— To be done —
Which lines in the entries below contain the string "Task"? Extract each of them.

--- START Extracted entries ---

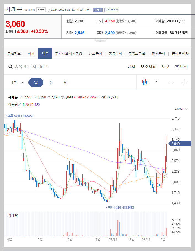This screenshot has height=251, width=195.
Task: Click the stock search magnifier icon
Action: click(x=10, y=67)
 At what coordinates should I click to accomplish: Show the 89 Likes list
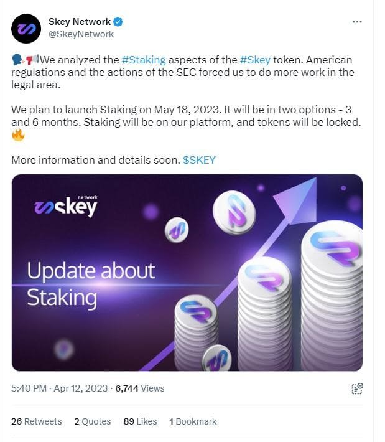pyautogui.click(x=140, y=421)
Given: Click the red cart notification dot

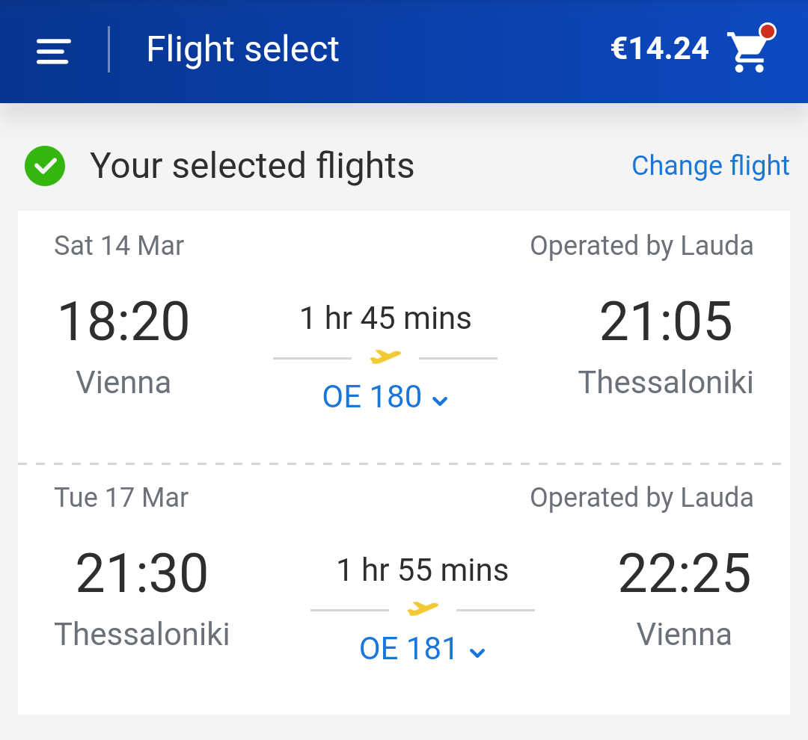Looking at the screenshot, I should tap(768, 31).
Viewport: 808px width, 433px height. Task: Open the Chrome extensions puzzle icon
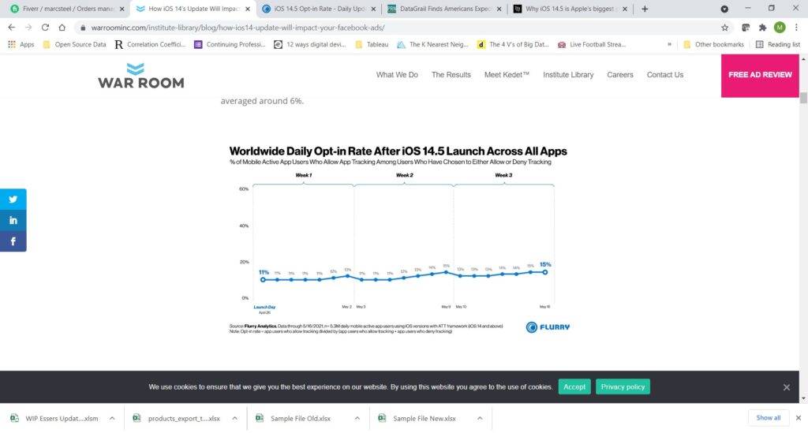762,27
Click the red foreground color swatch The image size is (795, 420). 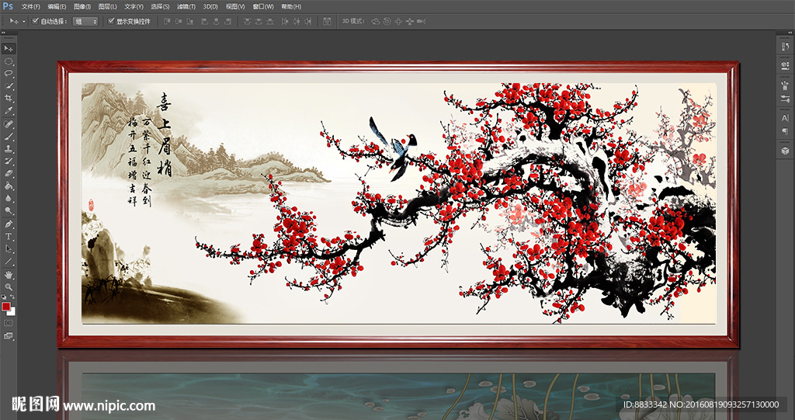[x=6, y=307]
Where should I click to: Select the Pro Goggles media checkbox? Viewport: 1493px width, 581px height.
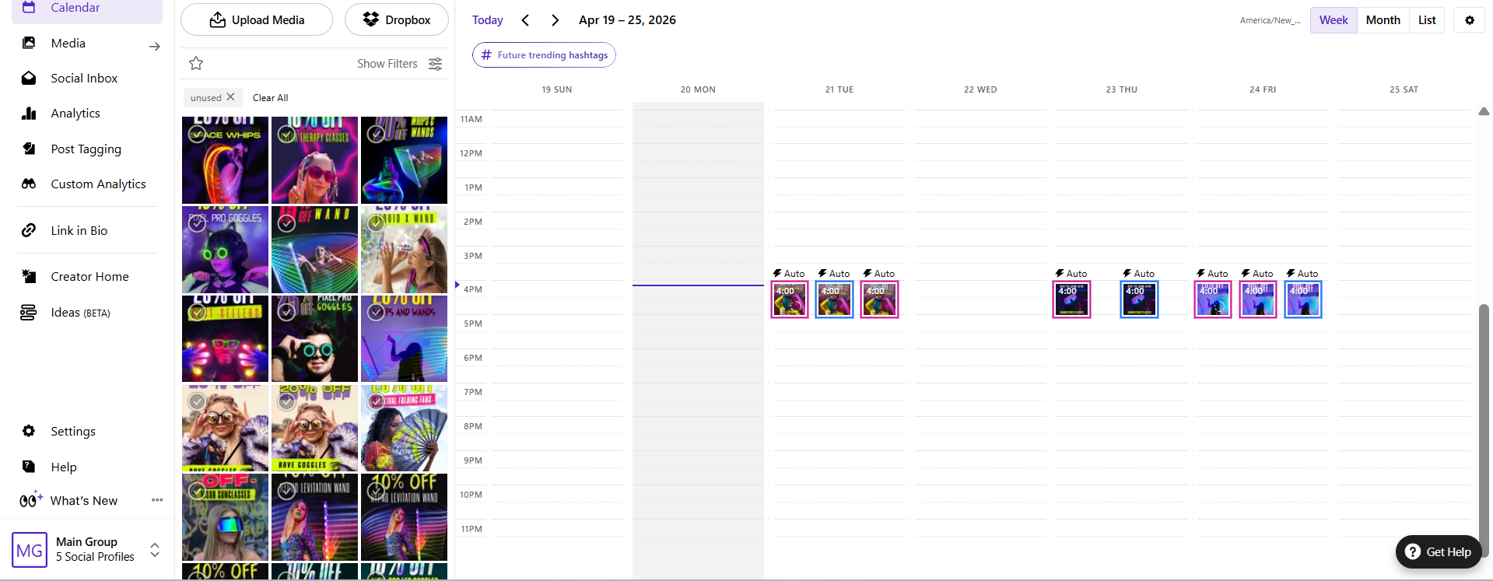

--- END Extracted entries ---

— Solved problem —
Task: Click the stock search magnifier icon
Viewport: 808px width, 433px height. Task: Open the Chrome extensions puzzle icon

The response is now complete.